• [WHAT TO WORK ON]:
Taking the records line by line, how many lines contain the word "agent"? Answer with the number only.

[[ PROVIDED ENTRIES, beginning ]]

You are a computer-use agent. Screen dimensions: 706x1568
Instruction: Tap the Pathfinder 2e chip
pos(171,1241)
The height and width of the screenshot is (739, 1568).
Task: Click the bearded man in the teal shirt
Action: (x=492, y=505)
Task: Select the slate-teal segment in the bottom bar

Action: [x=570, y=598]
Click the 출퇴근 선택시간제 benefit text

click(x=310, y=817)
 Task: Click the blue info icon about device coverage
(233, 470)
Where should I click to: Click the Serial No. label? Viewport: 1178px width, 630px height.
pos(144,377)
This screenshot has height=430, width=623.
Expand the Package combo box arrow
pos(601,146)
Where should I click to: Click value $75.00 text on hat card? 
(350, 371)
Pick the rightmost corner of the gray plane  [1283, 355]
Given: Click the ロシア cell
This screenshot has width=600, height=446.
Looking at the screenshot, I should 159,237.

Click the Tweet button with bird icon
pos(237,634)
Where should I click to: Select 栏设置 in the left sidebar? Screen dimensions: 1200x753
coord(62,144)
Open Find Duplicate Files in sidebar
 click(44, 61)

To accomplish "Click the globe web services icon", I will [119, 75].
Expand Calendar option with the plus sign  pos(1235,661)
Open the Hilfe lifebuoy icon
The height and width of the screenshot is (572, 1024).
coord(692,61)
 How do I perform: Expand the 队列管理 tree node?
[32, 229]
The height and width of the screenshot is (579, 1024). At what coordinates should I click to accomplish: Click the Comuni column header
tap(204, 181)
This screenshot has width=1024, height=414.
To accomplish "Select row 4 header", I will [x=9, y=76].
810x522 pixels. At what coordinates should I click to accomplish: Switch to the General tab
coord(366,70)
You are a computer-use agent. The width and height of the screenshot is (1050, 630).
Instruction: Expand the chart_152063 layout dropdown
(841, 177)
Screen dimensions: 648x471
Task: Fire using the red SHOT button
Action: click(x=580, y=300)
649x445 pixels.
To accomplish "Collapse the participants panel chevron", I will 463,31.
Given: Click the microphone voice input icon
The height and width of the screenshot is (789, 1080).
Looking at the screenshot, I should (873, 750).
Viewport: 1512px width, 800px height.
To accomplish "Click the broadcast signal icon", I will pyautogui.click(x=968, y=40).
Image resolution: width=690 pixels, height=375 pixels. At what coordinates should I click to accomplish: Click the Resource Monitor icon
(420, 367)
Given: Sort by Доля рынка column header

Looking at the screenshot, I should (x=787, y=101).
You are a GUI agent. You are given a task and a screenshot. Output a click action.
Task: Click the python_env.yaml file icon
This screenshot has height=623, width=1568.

[[ PROVIDED ENTRIES, end ]]

• [RESPONSE AREA]:
3